Devant un public exalté et divisé, François Ruffin a confirmé son « profond désaccord moral et électoral » avec Jean-Luc Mélenchon et La France Insoumise, samedi lors d’un débat à la Fête de l’Humanité à Brétigny-sur-Orge (Essonne).
Le député de la Somme, qui a rompu avec LFI lors de sa difficile campagne de réélection aux législatives, est arrivé sur la scène de l’Agora sous les huées, pour débattre avec d’autres députés de gauche sur le thème du rassemblement des classes populaires. La cause : son opposition publique croissante et répétée à Jean-Luc Mélenchon, qu’il accuse d’abandonner une partie de l’électorat rural pour se concentrer sur les jeunes et les quartiers. Déjà qualifié de « bouleau » pendant la campagne, le leader insoumis s’est vu cette semaine attribuer par M. Ruffin des propos méprisants à l’égard des électeurs populaires d’Hénin-Beaumont, territoire électoral de Marine Le Pen.
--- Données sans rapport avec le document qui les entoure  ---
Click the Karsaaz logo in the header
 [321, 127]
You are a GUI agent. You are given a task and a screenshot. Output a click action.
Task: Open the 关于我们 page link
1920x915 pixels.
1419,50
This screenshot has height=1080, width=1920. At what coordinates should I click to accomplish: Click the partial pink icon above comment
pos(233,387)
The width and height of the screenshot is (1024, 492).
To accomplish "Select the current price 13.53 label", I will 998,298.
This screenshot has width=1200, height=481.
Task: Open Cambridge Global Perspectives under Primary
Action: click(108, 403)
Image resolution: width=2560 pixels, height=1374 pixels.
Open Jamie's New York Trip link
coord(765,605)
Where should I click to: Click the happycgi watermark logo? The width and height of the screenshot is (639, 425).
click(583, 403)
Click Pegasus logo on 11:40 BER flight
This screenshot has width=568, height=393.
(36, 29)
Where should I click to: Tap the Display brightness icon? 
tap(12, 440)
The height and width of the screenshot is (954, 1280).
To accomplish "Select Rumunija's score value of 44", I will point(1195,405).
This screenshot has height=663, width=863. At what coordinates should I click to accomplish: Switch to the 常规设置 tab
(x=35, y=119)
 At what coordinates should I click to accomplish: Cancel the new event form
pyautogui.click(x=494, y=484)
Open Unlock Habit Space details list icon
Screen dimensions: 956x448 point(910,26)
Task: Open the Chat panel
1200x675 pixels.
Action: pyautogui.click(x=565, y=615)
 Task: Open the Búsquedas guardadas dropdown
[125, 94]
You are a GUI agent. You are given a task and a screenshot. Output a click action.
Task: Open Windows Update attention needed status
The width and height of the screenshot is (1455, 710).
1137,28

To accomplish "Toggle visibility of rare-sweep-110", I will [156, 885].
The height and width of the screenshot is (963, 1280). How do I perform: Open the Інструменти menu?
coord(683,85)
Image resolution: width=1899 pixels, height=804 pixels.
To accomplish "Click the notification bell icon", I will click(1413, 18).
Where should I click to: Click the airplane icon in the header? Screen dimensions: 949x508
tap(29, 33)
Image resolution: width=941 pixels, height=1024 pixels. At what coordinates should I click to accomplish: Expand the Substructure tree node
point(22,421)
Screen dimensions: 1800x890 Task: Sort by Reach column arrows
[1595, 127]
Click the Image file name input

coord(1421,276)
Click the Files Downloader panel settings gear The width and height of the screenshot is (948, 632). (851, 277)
« Une erreur politique », a lui accusé, face à lui, le nouveau député insoumis Raphaël Arnault pour qui M. Ruffin avait « fait du mal à beaucoup de camarades, notamment à la jeunesse qui s’est mobilisée ». « Diviser les classes populaires entre elles n’est pas la bonne façon de faire les choses », a poursuivi le membre du mouvement antifasciste La Jeune Garde, acclamé par la foule.
Il est normal de « se disputer dans la famille »
En réponse, François Ruffin a évoqué une « maladresse » sans se montrer explicite. La Fête de l’Huma est « une fête de famille », et il est normal de « se disputer en famille », a-t-il dit. Mais sur le fond, il a réaffirmé son « désaccord moral et électoral profond et de longue date » avec LFI.
Les huées se sont ensuite mêlées aux applaudissements, symbolisant la fracture à gauche sur les stratégies électorales à adopter pour parvenir à la victoire.
François Ruffin lance alors un défi à la foule : « Quand Jean-Luc Mélenchon dit qu’il faut tout faire pour les jeunes et les quartiers populaires, et abandonner le reste, qui est d’accord avec cette ligne ? » Face à quelques mains timidement levées, il répond qu’il faut « agir pour toutes les classes populaires ». Face à l’extrême droite qui « construit des murs », il veut « construire des ponts » entre les Français, convaincu qu’il y a « un immense terrain commun entre la France des villes et la France des tours, et un chemin pour les unir ».
Le député picard a déclaré avoir de « l’affection » pour Jean-Luc Mélenchon, qu’il considère comme « l’homme qui a rassemblé la gauche ». Mais il regrette le « ton » et la « radicalité » de son discours, qui conduirait à « perdre des voix ». Nouveaux sifflets d’une partie de la salle.
Pas question d’aller « séduire les racistes »
Pas question d’aller « séduire les racistes », a rétorqué Raphaël Arnault. La question de l’antiracisme doit même « être centrale » à gauche, a insisté le député du Vaucluse, comme l’avait fait avant lui le leader insoumis Manuel Bompard samedi devant ses partenaires du Nouveau Front populaire. Dans la foule, Achille a soutenu les propos de Raphaël Arnault. « Il ne faut pas vendre l’antiracisme sur l’autel des classes populaires rurales, blanches et en partie fantasmées », a expliqué le jeune militant.
« François Ruffin n’est pas un camarade »
Alors que le débat se terminait, certains ont chanté « François Ruffin n’est pas un camarade ». D’autres ont au contraire applaudi le député de la Somme. « On a fait un gros dossier contre Ruffin, mais je pense qu’il veut parler à toutes les classes populaires », a commenté Hans, 23 ans. Il estime néanmoins « important » que Raphaël Arnault rappelle qu’il ne faut « pas céder sur l’antiracisme ». « Le débat s’est transformé en combat politique, chacun campe sur ses positions comme s’il jouait déjà 2027 », regrette Achille.